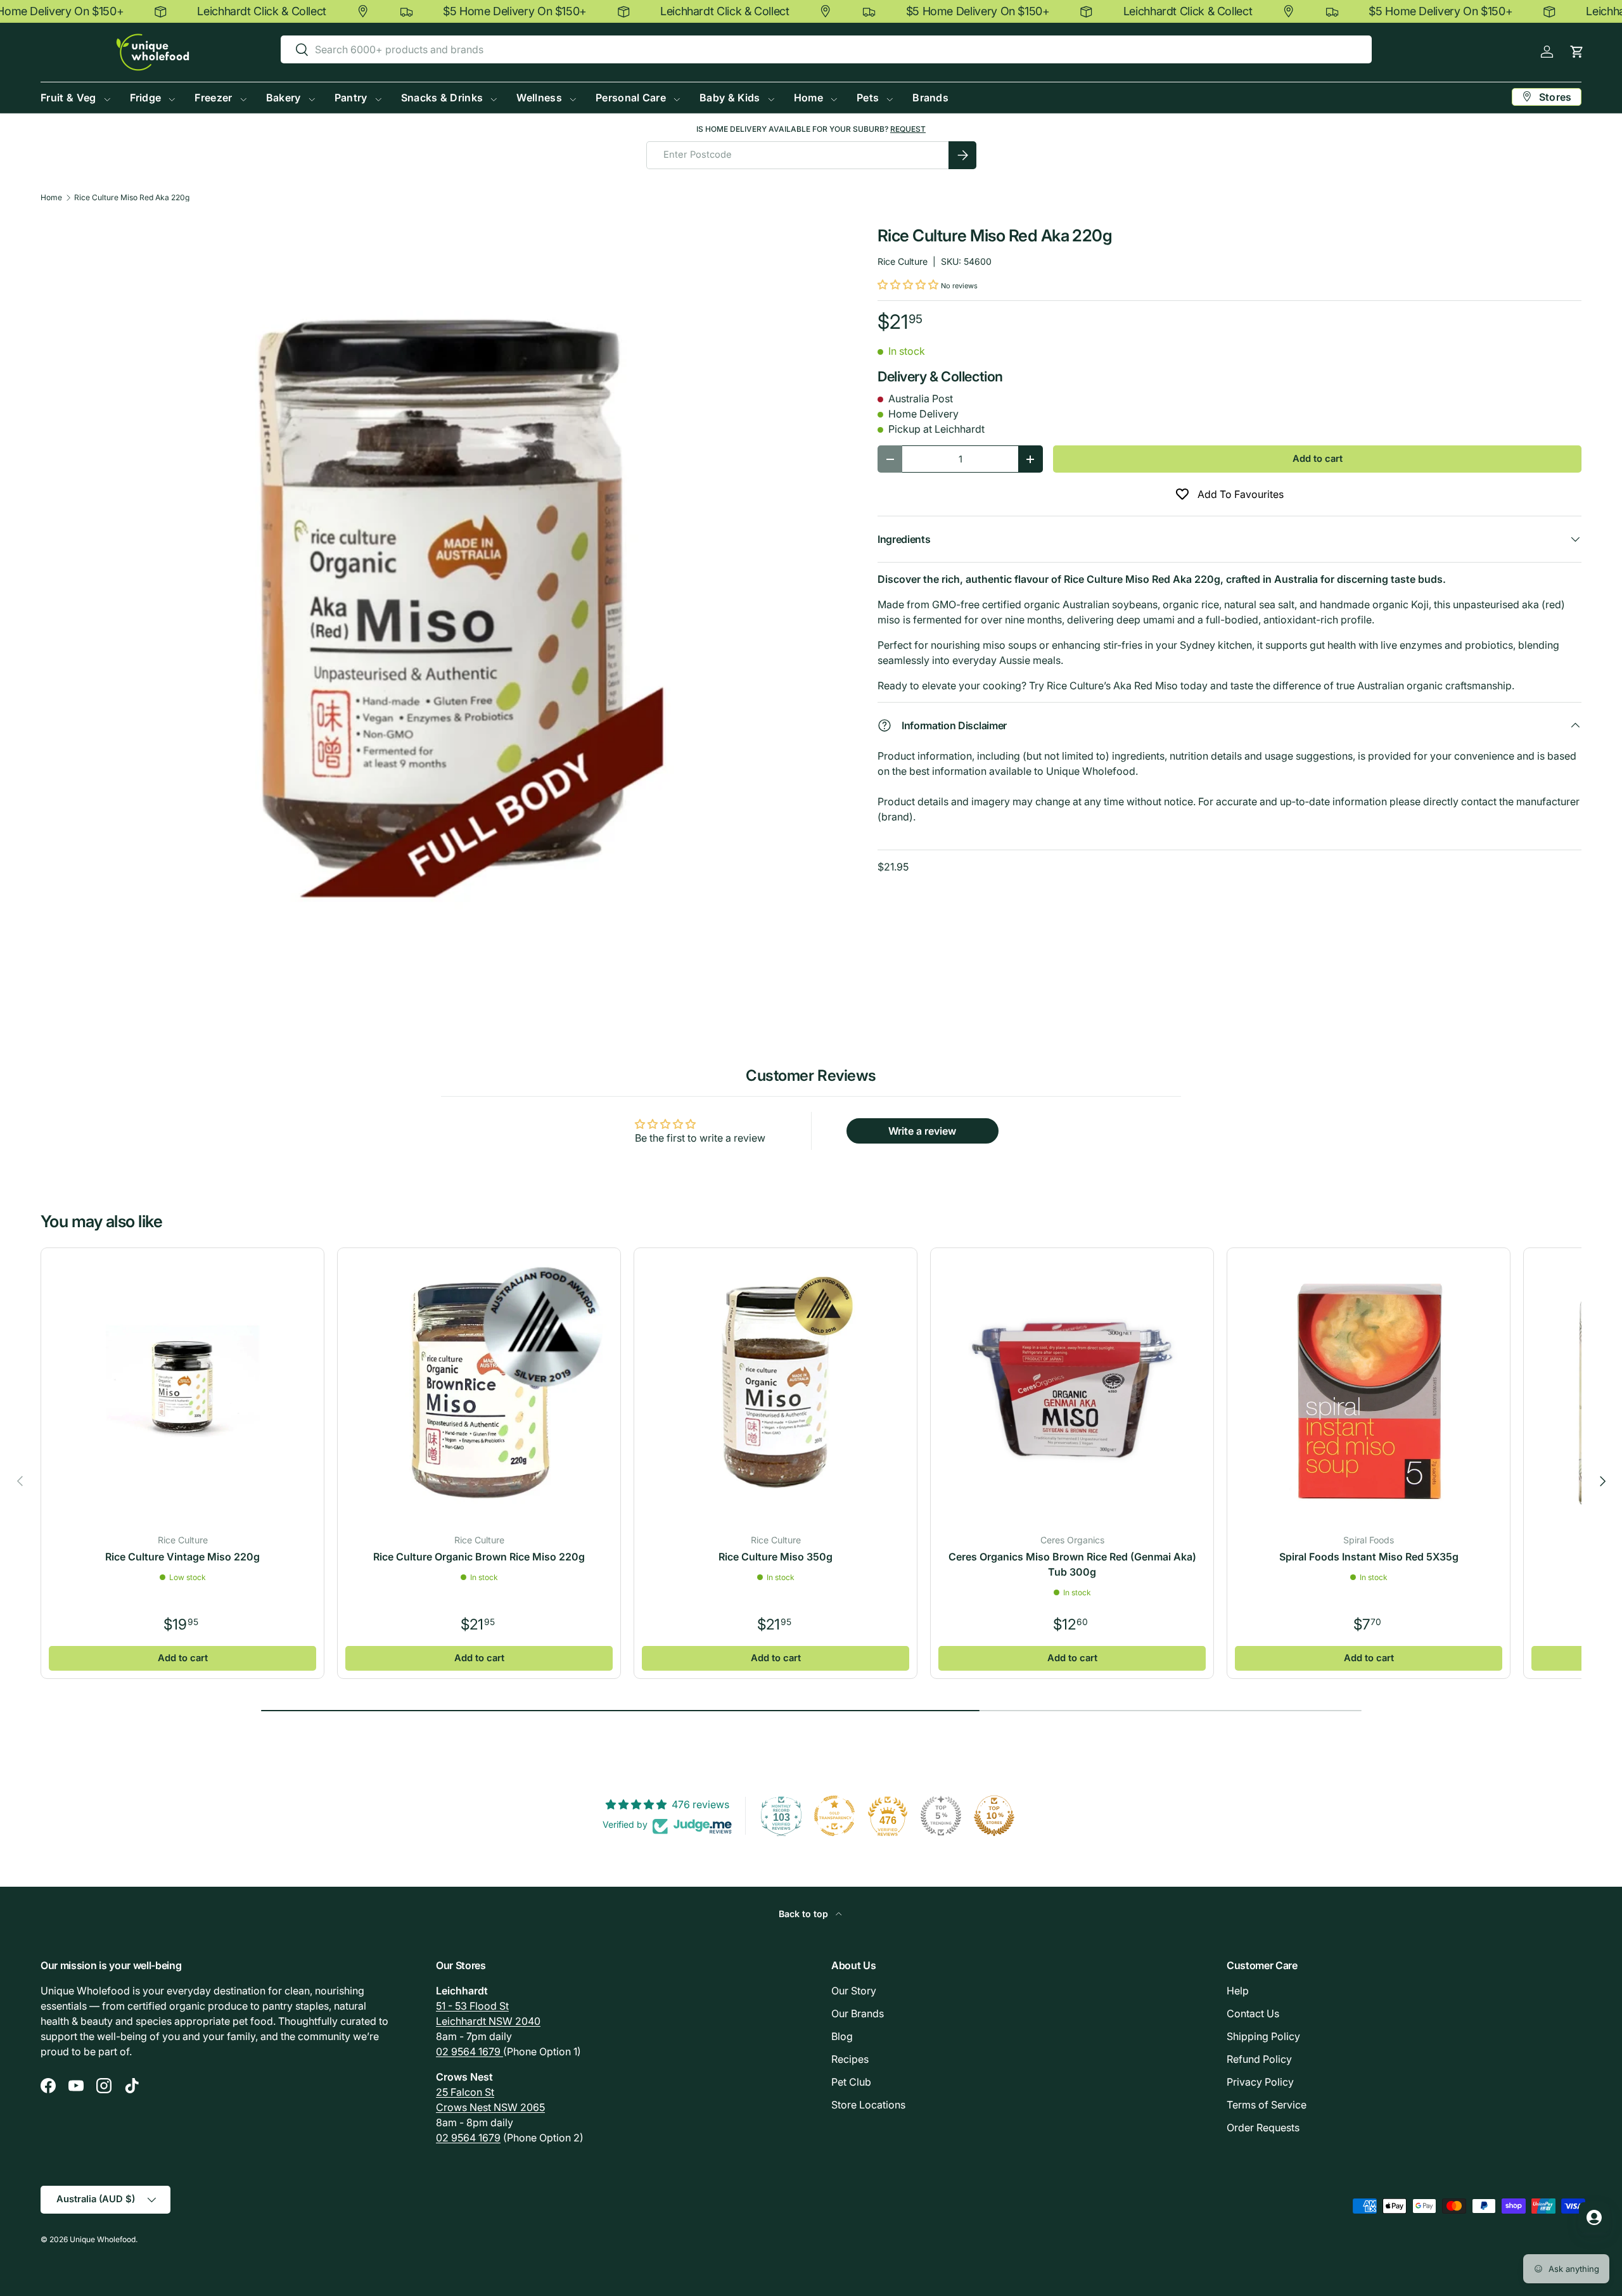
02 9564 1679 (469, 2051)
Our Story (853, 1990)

::::

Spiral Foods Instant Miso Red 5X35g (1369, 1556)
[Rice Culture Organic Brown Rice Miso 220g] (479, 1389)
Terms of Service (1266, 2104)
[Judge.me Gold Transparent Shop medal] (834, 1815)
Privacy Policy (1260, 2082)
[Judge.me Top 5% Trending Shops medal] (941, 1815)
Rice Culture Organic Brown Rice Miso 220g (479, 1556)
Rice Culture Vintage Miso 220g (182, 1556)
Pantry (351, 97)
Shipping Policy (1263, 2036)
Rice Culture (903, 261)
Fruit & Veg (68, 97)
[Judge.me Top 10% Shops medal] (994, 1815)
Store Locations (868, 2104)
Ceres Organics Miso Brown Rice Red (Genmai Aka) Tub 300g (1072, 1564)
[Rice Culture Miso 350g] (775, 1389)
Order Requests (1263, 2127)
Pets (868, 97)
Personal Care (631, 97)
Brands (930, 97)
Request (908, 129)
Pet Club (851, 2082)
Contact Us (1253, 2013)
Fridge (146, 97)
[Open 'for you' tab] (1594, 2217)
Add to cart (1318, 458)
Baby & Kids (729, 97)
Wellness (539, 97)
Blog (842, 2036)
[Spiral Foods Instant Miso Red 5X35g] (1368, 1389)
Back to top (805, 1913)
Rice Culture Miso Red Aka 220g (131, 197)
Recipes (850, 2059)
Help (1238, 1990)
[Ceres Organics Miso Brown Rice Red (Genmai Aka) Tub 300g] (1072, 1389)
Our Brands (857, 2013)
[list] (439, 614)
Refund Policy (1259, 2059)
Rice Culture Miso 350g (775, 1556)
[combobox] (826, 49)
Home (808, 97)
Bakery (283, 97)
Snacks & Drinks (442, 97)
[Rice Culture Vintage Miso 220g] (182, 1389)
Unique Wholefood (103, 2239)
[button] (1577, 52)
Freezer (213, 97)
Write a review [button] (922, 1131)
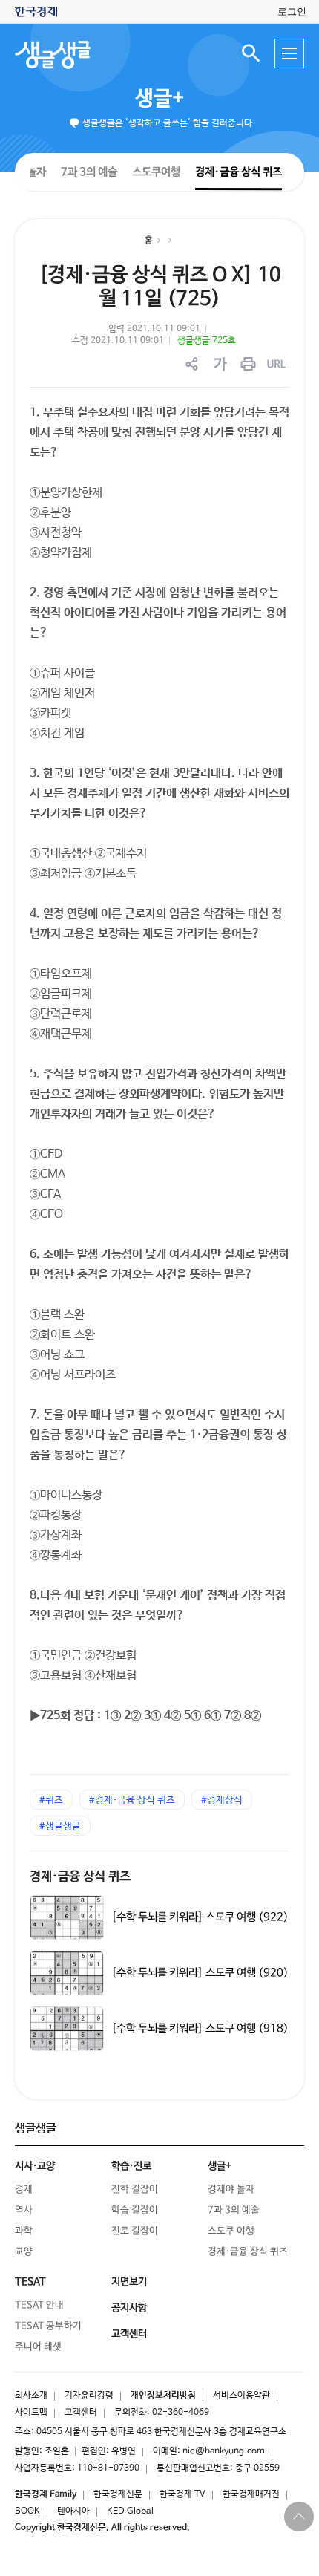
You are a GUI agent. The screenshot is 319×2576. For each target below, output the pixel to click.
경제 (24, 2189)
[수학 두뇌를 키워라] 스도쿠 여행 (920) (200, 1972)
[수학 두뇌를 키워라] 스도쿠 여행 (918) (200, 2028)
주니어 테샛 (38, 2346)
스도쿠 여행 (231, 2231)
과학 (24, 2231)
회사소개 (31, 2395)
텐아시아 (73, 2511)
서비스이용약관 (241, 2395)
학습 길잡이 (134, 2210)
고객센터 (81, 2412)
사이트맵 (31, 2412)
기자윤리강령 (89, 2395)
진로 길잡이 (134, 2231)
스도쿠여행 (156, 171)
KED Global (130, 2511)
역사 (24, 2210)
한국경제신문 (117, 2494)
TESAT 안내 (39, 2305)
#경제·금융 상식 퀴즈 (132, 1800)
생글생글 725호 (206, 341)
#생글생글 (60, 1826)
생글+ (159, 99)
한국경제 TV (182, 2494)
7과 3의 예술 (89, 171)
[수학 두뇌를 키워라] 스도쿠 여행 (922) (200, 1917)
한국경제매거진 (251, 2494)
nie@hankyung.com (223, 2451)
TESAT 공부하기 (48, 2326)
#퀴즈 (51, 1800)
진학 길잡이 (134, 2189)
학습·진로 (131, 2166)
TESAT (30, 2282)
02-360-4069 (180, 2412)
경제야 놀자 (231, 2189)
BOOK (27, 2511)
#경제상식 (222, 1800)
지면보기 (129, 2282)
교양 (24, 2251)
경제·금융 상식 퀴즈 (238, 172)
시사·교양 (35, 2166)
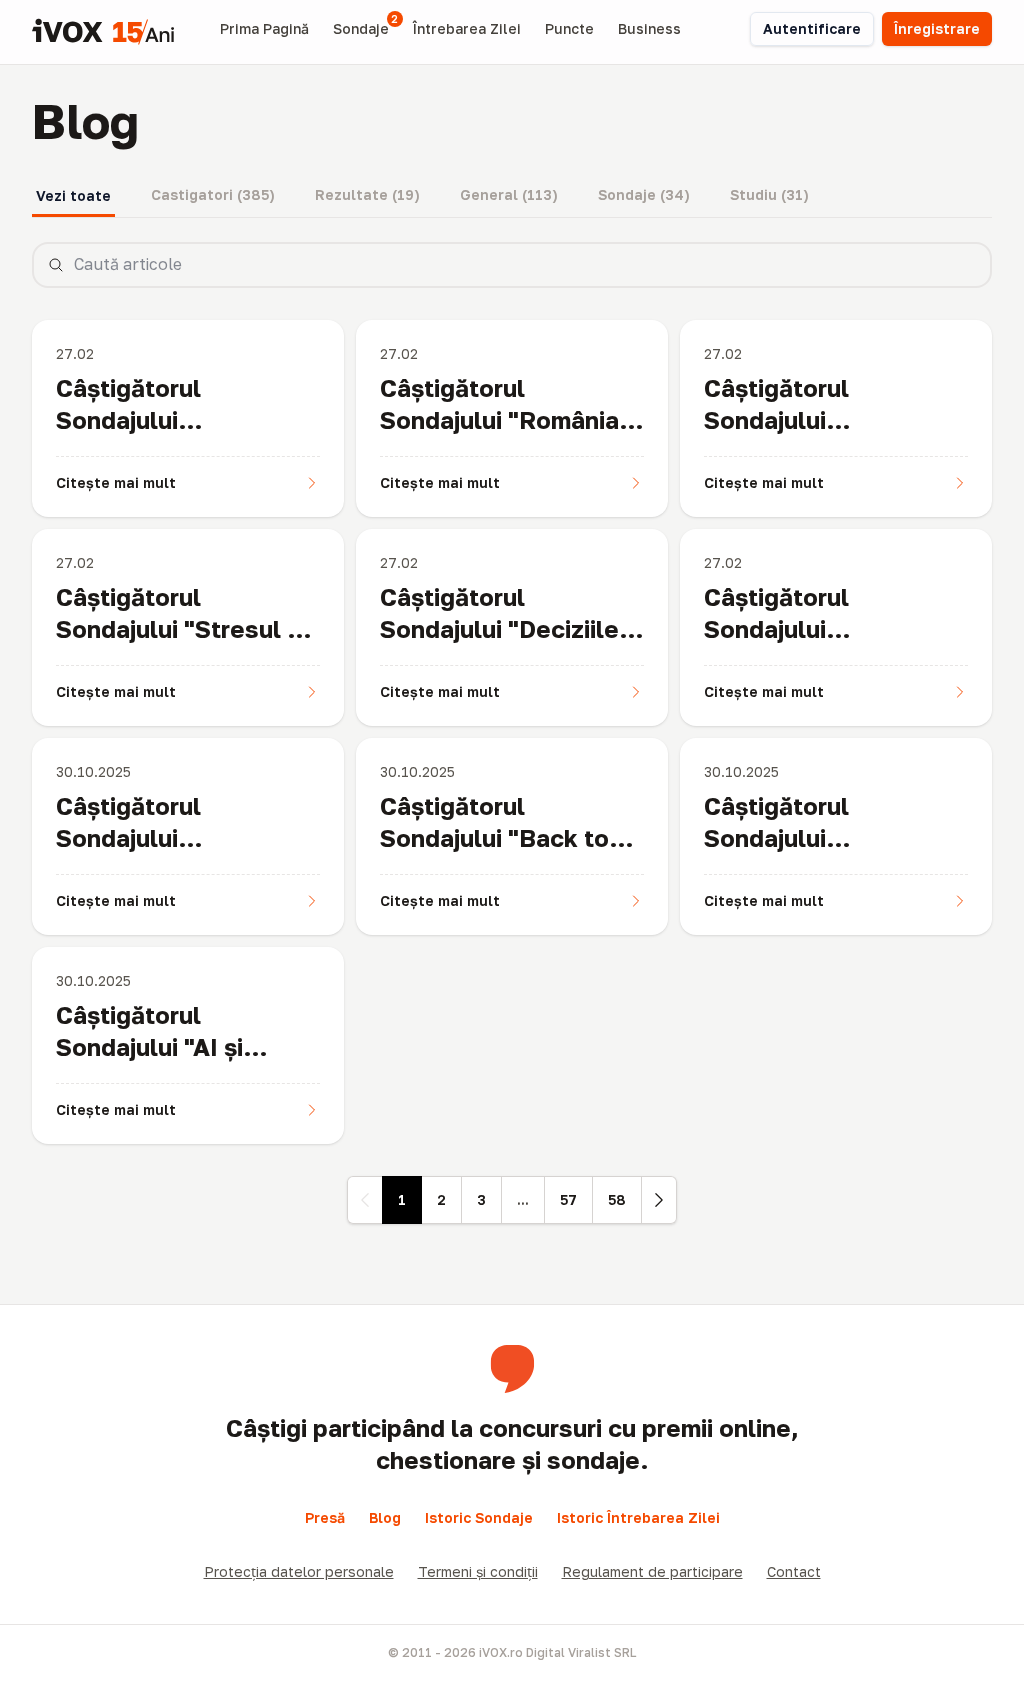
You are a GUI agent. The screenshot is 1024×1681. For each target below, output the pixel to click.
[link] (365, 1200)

::::

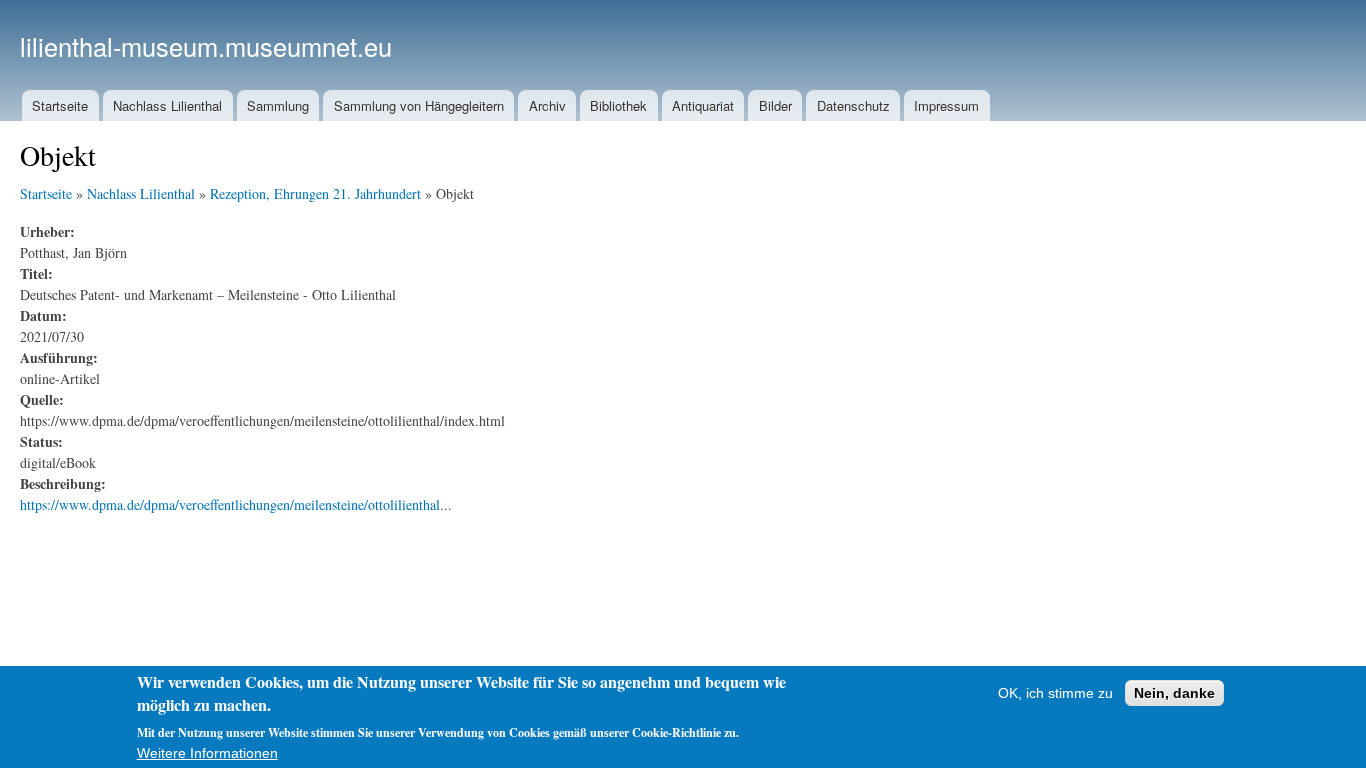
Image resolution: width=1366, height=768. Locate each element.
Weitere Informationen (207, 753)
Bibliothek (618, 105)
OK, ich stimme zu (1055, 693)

::::

▶ _Task goal_
Extract every line above containing the word "target".

▶ _Solution for this exercise_
You are a GUI agent. The screenshot is 319×2576. For each target below, output the pixel to click.
You are a GUI agent. The screenshot is 1024×1681. For each target below, output the pixel to click.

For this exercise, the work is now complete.